In this paper, we have synthesized $Gd_2O_3:Eu^{3+}$ nano phosphor particle using a low temperature solution-combustion method. We have investigated the structure and the luminescent characteristic as the sintering temperature and europium concentration. From XRD(X-ray diffraction) and SEM(scanning electron microscope) results, we have verified that the phosphor particle was fabricated a spherical shape with $30{\sim}40nm$ particle size. From the photoluminescence results, the strong peak exhibits at 611 um and the luminescent intensity depends on europium concentration. $Gd_2O_3:Eu$ fine phosphor particle has shown excellent luminescent efficiency at 5 wt% of europium concentration.

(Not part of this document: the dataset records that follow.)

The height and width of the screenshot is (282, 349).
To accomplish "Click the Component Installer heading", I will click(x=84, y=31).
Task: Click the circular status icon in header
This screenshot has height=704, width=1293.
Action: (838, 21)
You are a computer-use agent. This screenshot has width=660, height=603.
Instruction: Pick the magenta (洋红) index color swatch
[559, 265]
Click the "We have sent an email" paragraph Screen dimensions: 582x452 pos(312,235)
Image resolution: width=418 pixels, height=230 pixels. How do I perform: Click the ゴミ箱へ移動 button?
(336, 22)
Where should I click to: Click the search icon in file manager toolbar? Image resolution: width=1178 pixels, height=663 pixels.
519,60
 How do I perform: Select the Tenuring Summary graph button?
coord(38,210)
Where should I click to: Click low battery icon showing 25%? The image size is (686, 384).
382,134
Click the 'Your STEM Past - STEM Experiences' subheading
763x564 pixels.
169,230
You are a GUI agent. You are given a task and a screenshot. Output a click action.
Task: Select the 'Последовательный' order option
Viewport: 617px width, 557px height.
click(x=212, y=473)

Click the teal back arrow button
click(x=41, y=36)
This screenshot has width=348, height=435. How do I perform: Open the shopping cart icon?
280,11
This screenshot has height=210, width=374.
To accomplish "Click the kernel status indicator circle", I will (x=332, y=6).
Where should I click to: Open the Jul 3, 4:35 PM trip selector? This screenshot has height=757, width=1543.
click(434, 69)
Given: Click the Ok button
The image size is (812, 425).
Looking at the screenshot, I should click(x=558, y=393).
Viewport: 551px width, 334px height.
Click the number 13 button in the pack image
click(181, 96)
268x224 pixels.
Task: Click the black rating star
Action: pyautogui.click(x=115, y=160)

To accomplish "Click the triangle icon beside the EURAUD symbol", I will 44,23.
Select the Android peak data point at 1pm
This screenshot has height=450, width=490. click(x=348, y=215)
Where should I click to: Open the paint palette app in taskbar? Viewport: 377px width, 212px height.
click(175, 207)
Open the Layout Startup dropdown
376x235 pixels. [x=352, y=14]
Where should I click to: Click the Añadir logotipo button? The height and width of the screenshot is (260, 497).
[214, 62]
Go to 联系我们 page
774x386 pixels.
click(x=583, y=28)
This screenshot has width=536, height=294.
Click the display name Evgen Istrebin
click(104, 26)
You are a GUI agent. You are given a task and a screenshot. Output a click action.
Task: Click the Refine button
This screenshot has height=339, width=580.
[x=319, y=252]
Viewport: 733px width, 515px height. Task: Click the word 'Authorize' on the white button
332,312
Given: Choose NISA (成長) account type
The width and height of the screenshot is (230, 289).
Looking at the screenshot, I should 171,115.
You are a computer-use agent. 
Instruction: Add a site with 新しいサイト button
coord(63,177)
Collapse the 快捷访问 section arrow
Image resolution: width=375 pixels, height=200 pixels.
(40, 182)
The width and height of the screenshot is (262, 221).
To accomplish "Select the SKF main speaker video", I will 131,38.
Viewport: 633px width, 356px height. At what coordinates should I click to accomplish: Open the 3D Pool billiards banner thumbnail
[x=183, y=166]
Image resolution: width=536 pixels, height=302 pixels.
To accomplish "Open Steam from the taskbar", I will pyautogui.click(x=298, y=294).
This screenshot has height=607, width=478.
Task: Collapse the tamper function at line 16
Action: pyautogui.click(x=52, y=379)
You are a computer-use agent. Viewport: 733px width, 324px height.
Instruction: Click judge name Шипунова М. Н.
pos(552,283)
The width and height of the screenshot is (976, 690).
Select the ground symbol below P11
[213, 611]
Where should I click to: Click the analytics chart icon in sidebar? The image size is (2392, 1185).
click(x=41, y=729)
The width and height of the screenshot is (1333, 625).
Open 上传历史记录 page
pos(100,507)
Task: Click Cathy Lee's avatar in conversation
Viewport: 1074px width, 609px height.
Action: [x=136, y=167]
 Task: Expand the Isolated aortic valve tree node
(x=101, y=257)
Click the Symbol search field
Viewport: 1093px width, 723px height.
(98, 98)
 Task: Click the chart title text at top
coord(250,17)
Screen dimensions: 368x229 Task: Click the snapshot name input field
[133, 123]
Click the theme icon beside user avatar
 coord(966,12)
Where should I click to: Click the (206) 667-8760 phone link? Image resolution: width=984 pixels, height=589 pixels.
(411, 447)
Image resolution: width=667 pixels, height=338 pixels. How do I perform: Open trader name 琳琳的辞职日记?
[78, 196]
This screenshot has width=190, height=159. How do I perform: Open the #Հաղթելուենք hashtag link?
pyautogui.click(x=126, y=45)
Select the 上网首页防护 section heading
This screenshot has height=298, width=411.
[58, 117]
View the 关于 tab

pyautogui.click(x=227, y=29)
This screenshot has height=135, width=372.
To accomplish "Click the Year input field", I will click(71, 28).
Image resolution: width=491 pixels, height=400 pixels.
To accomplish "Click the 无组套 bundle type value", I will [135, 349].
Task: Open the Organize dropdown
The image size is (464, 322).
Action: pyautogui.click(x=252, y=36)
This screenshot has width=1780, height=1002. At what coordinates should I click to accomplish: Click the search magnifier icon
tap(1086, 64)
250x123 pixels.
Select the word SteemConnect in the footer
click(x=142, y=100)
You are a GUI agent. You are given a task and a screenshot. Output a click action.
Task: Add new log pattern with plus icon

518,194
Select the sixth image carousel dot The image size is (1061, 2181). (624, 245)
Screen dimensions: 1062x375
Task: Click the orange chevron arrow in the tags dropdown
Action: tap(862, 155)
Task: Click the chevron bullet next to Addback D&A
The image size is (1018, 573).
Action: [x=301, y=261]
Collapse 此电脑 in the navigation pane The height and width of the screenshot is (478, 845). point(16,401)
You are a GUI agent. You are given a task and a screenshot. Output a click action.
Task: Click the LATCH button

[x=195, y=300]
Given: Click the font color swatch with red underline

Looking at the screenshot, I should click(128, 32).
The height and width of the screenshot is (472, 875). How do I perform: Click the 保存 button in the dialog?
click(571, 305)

The phosphors calcinated at $500^{\circ}C$ have possessed the x-ray peaks corresponding to the cubic phase of $Gd_2O_3$. As calcinations temperature increased to $700^{\circ}C$, the new monoclinic phase has identified except cubic patterns. From the luminescent decay time measurements, mean lifetimes were $2.3{\sim}2.6ms$ relatively higher than conventional bulk phosphors. These results indicate that $Gd_2O_3:Eu$ nano phosphor is possible for the operation at the low x-ray dose, therefore, the application as medical imaging detector.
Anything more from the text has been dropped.